··· Exercise inputs

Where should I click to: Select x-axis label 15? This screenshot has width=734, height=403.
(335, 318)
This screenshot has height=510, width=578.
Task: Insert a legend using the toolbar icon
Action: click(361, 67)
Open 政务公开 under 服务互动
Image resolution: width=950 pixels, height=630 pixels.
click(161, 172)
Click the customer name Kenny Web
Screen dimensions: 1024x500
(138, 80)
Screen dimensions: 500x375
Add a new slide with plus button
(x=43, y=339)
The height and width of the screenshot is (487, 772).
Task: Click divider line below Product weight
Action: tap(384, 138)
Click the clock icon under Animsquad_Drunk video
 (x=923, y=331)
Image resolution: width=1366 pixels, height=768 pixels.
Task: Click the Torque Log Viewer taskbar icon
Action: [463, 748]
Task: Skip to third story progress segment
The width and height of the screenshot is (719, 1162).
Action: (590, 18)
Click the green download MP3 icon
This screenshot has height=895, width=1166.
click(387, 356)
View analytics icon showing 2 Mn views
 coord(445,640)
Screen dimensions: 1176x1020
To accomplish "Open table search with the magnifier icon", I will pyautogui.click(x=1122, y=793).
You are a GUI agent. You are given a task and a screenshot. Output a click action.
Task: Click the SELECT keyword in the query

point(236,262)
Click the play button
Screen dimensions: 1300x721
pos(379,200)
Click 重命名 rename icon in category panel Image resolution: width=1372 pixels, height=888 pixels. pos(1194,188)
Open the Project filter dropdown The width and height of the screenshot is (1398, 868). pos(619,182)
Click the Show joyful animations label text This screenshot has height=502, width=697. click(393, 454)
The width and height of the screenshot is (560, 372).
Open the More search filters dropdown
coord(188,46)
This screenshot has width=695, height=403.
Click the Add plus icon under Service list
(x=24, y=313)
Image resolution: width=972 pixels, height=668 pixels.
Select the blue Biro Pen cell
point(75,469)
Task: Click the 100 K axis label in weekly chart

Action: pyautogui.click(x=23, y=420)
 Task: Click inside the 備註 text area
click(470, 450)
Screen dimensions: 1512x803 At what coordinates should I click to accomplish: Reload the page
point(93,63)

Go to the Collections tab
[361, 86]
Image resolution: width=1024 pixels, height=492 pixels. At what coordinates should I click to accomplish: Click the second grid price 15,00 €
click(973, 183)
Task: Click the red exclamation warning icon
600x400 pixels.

······

**Aim of the task:**
Return, exactly as they appear, the lines of the listing that begin with the line containing "Task: Click the 100" and run through the end of the listing.

**Written reply:**
Task: Click the 100 K axis label in weekly chart

Action: pyautogui.click(x=23, y=420)
 Task: Click inside the 備註 text area
click(470, 450)
Screen dimensions: 1512x803 At what coordinates should I click to accomplish: Reload the page
point(93,63)

Go to the Collections tab
[361, 86]
Image resolution: width=1024 pixels, height=492 pixels. At what coordinates should I click to accomplish: Click the second grid price 15,00 €
click(973, 183)
Task: Click the red exclamation warning icon
600x400 pixels.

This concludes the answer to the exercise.